FAQ about The dotMeow queer-owned Top-Level Domain
What is dotMeow?
dotMeow is a proposed top-level domain (.meow) operated as a non-profit, queer-owned internet infrastructure project. It is designed to support creators, communities, and projects while redistributing revenue toward queer-focused initiatives.
Is dotMeow only for LGBTQIA+ users?
No. dotMeow is a general-use TLD. While it is queer-owned and values-driven, it is open to anyone who aligns with its principles and wants to support a more inclusive internet.
Why launch dotMeow on Kickstarter?
Kickstarter provides a familiar platform for funding ideas people want to exist. It allows dotMeow to reach internet-native communities and validate support before beginning the ICANN application process.

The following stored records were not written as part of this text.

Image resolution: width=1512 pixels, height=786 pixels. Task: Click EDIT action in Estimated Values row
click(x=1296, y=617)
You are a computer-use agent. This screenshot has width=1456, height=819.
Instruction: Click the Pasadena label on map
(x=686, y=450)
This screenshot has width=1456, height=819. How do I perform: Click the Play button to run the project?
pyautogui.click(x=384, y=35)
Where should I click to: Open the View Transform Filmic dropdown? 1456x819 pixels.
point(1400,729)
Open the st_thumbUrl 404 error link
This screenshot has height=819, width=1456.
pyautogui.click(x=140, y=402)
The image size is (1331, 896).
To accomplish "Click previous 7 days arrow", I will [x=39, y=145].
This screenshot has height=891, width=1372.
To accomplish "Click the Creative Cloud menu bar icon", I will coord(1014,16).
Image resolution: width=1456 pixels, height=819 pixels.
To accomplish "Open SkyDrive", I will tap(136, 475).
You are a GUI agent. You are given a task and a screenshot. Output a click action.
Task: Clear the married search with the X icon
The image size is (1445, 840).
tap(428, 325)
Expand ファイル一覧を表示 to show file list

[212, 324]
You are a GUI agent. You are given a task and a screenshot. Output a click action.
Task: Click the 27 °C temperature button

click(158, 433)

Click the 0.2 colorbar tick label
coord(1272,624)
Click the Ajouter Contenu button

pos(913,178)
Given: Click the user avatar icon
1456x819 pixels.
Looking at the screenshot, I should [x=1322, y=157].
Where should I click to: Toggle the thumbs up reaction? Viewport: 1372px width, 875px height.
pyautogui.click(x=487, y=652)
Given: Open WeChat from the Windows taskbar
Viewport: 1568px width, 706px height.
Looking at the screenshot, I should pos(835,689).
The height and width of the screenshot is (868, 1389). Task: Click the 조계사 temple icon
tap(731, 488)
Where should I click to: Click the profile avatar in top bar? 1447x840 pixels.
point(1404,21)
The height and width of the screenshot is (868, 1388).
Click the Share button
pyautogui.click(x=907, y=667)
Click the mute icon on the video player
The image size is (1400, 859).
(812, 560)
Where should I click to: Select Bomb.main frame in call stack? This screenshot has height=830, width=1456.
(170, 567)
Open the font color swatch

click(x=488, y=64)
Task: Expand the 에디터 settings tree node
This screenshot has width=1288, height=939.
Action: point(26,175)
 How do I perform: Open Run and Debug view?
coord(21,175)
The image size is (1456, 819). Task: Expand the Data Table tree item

When will .meow domains be available?
If the campaign succeeds, the ICANN application and approval process is expected to take around two years before domains become available.
How will dotMeow use its revenue?
As a non-profit, dotMeow can only generate revenue to support its charitable goals and operational costs, with a focus on funding queer communities, mutual aid, and creative projects.
About the Creator

dotMeow is developed by a queer-led, non-profit team based in Belgium, including Aeryn, TQ, Nadim, and collaborators with backgrounds in technology, governance, and community organizing. Their work focuses on reclaiming parts of internet infrastructure to support queer communities globally, prioritizing long-term stewardship over profit. Through dotMeow, they aim to build a stable, values-driven top-level domain that quietly enables new forms of online expression and ownership.